[A block of data]
◇ ◇ ◇

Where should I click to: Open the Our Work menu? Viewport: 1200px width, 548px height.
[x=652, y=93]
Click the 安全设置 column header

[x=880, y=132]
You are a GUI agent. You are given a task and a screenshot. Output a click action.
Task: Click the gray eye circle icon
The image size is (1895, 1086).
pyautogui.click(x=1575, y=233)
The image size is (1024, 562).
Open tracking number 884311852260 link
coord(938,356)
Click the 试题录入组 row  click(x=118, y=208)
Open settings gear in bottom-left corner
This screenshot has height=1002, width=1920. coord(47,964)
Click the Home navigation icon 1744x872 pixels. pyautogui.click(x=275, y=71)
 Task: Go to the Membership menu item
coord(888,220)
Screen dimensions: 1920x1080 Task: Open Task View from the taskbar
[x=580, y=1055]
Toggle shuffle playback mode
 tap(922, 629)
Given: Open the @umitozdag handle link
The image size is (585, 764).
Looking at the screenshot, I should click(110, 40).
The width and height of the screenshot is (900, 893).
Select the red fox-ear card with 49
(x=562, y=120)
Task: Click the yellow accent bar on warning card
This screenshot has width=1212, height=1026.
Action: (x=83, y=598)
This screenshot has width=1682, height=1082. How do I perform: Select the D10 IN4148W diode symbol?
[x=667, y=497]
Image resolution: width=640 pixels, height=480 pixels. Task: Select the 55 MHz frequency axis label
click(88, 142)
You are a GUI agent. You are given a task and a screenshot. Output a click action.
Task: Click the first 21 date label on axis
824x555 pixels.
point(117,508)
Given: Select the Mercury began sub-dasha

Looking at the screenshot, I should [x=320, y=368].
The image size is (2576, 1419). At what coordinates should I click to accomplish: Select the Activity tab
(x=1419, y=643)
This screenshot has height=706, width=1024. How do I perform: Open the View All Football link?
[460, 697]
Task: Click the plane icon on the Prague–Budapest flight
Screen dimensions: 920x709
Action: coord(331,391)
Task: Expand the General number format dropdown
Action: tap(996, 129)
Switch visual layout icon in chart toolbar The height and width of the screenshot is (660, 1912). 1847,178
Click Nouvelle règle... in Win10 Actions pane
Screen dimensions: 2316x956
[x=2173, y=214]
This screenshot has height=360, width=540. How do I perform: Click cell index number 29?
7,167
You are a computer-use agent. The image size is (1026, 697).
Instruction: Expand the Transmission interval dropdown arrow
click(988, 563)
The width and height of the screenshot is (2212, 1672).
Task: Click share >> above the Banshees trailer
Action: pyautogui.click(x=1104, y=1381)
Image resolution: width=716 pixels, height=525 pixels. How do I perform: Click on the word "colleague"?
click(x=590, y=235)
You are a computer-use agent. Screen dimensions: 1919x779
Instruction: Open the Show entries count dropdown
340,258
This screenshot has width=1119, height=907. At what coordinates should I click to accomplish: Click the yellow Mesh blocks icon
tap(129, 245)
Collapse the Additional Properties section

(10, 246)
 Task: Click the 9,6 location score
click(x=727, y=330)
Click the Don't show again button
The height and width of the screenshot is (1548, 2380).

◇ ◇ ◇

## WORK REQUIRED
Reproduce every row of the block of data above verbatim, with no changes.

## FINAL RESULT
Where should I click to: Open the Our Work menu? Viewport: 1200px width, 548px height.
[x=652, y=93]
Click the 安全设置 column header

[x=880, y=132]
You are a GUI agent. You are given a task and a screenshot. Output a click action.
Task: Click the gray eye circle icon
The image size is (1895, 1086).
pyautogui.click(x=1575, y=233)
The image size is (1024, 562).
Open tracking number 884311852260 link
coord(938,356)
Click the 试题录入组 row  click(x=118, y=208)
Open settings gear in bottom-left corner
This screenshot has height=1002, width=1920. coord(47,964)
Click the Home navigation icon 1744x872 pixels. pyautogui.click(x=275, y=71)
 Task: Go to the Membership menu item
coord(888,220)
Screen dimensions: 1920x1080 Task: Open Task View from the taskbar
[x=580, y=1055]
Toggle shuffle playback mode
 tap(922, 629)
Given: Open the @umitozdag handle link
The image size is (585, 764).
Looking at the screenshot, I should click(110, 40).
The width and height of the screenshot is (900, 893).
Select the red fox-ear card with 49
(x=562, y=120)
Task: Click the yellow accent bar on warning card
This screenshot has width=1212, height=1026.
Action: (x=83, y=598)
This screenshot has width=1682, height=1082. How do I perform: Select the D10 IN4148W diode symbol?
[x=667, y=497]
Image resolution: width=640 pixels, height=480 pixels. Task: Select the 55 MHz frequency axis label
click(88, 142)
You are a GUI agent. You are given a task and a screenshot. Output a click action.
Task: Click the first 21 date label on axis
824x555 pixels.
point(117,508)
Given: Select the Mercury began sub-dasha

Looking at the screenshot, I should [x=320, y=368].
The image size is (2576, 1419). At what coordinates should I click to accomplish: Select the Activity tab
(x=1419, y=643)
This screenshot has height=706, width=1024. How do I perform: Open the View All Football link?
[460, 697]
Task: Click the plane icon on the Prague–Budapest flight
Screen dimensions: 920x709
Action: coord(331,391)
Task: Expand the General number format dropdown
Action: tap(996, 129)
Switch visual layout icon in chart toolbar The height and width of the screenshot is (660, 1912). 1847,178
Click Nouvelle règle... in Win10 Actions pane
Screen dimensions: 2316x956
[x=2173, y=214]
This screenshot has height=360, width=540. How do I perform: Click cell index number 29?
7,167
You are a computer-use agent. The image size is (1026, 697).
Instruction: Expand the Transmission interval dropdown arrow
click(988, 563)
The width and height of the screenshot is (2212, 1672).
Task: Click share >> above the Banshees trailer
Action: pyautogui.click(x=1104, y=1381)
Image resolution: width=716 pixels, height=525 pixels. How do I perform: Click on the word "colleague"?
click(x=590, y=235)
You are a computer-use agent. Screen dimensions: 1919x779
Instruction: Open the Show entries count dropdown
340,258
This screenshot has width=1119, height=907. At what coordinates should I click to accomplish: Click the yellow Mesh blocks icon
tap(129, 245)
Collapse the Additional Properties section

(10, 246)
 Task: Click the 9,6 location score
click(x=727, y=330)
Click the Don't show again button
The height and width of the screenshot is (1548, 2380).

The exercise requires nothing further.